July 1, 2010 -- Click HERE for the "Nightline: Platelist" profile of Chef David Walzog
All recipes courtesy of Chef David Walzog
Black Truffle Creamed Corn
2 qt. White Corn Kernels, Fresh or Frozen
2.5 cup Heavy Cream
1 cup Black Truffle Juice
2 Tbsp. Truffle Oil
1.5 tsp Ground Black Pepper
1 Tbsp. Kosher Salt
.25 cup Black Truffle Peelings, reserve a few slices to garnish on top
2 tbsp Fresh Chives, Finely cut
Place the corn, cream, truffle juice, pepper and salt in a bowl. Pulverize the mixture using a stick blender until coarse. Add this to a pot and heat over medium heat while stirring. Add the truffle oil and chopped black truffles prior to serving. Adjust seasoning if needed based on sweetness of corn.
Lemon Marinade for Shrimp
2 Tbsp. Ground Coriander, toasted
1 Tbsp. Ground Cumin, toasted
.5 cup Lemon Zest
.5 cup Lemon Juice
2 Tbsp. Paprika
3 Tbsp. Chopped garlic
1 Tbsp. Cayenne
.5 cup Chopped Cilantro
1 cup Extra Virgin Olive Oil
Whisk all ingredients together in a bowl. Add the Shrimp and gently stir to coat the shrimp consistently. When ready to grill, remove the shrimp form the marinade and place onto a hot grill. Grill each side of the shrimp for 2 minutes.
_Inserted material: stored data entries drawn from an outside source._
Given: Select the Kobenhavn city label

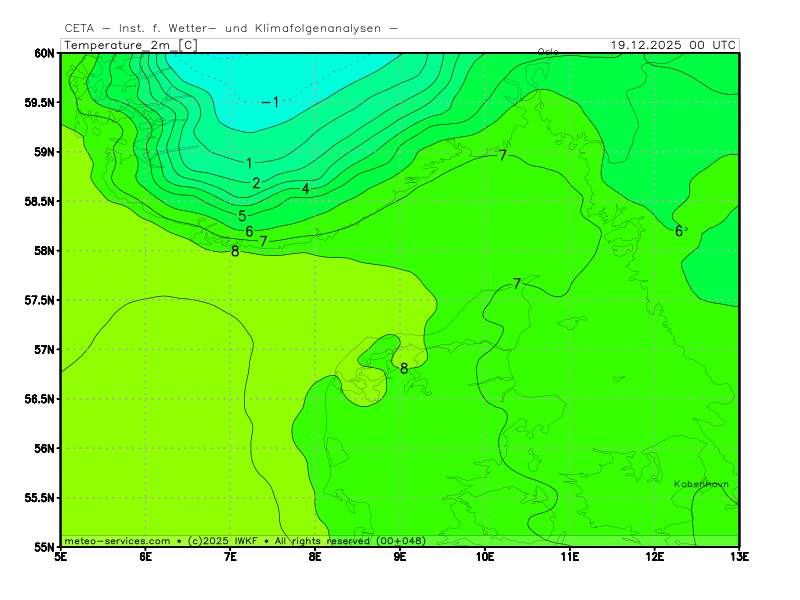Looking at the screenshot, I should click(x=701, y=484).
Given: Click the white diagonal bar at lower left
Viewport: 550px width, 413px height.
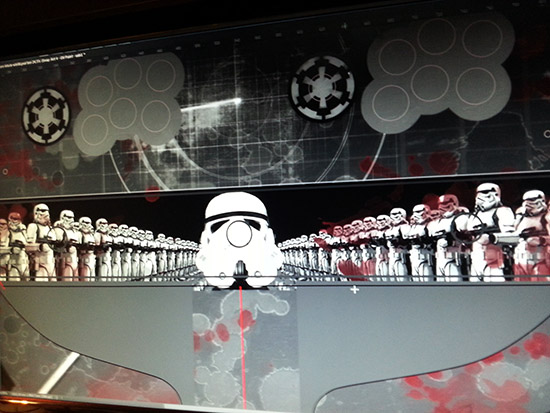Looking at the screenshot, I should 59,373.
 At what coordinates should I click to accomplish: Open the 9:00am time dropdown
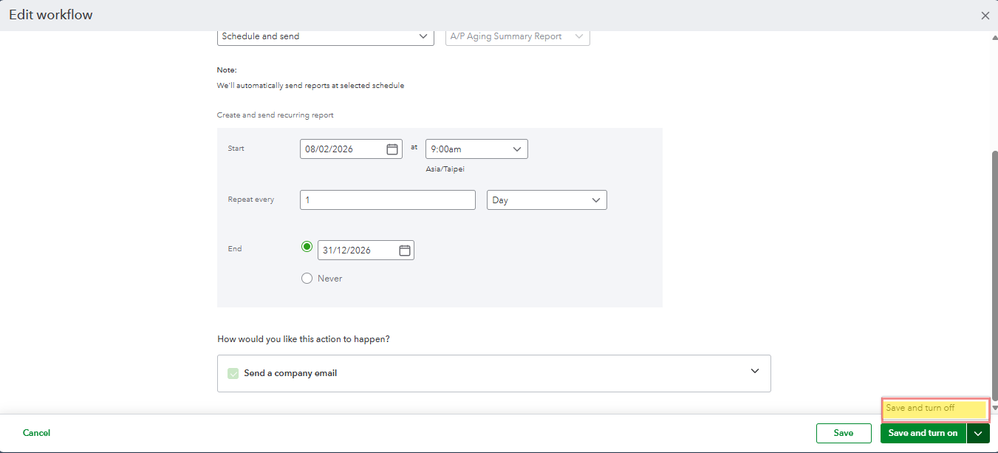[476, 149]
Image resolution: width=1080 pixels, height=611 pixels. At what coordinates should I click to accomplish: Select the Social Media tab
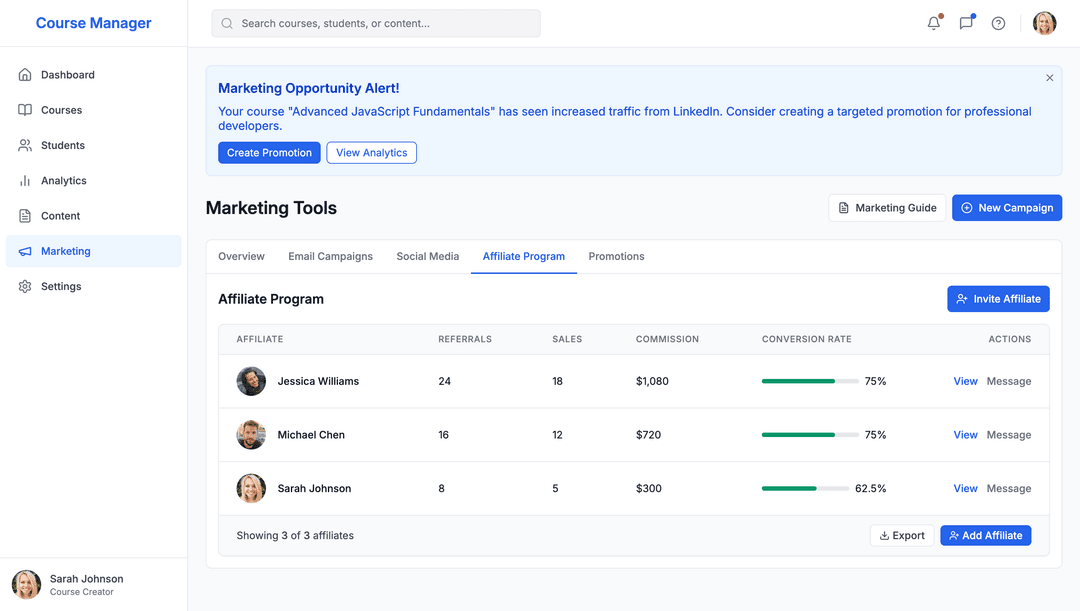pyautogui.click(x=427, y=257)
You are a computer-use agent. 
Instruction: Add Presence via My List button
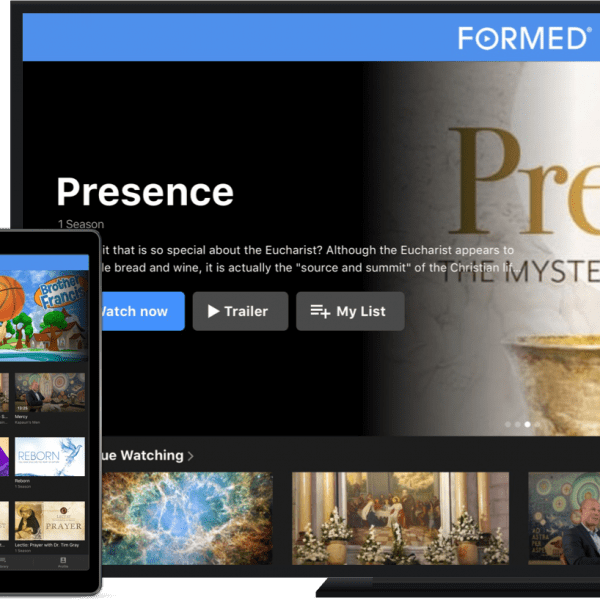click(350, 311)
How to Cook the Perfect Steak, by David Walzog
I have a number of strongly held beliefs about how to grill the best steak:
1. Oil, salt and pepper are all you need to get that char everyone loves. More flavorful rubs and marinades just mask the taste of the meat. 2. Just before grilling, shape the steaks by gently pressing them toward the center. This will give you more height, and more control over doneness. Season the steaks with so much salt and pepper that they appear to be overseasoned. After seasoning, dredge the steaks in corn oil. 3. Set the seasoned steaks on a hot spot of the grill. To get a charred exterior, leave the steaks on an uncovered grill for the first 4 to 5 minutes. Then cover the grill, monitor the steaks every minute or two, lifting the cover, picking up the steaks with tongs, and examining how much char they are getting. 4. When you have the desired char on the first side of the steak, turn the steak over. This is where careful monitoring is essential: you may or may not have enough time to get the exact amount of char on the second side. 5. Telling when a steak is done is not an exact science. It's best to go with an instant read thermometer: 110° to 115°f is rare; 120°f is medium rare; 130°-135°f is medium well; and 140°f is well done.
6. Take the steaks off the grill when they are 5-10 degrees from the target, as they'll continue to cook as they rest. 7. Leave them rest for 4 to 5 minutes, then serve.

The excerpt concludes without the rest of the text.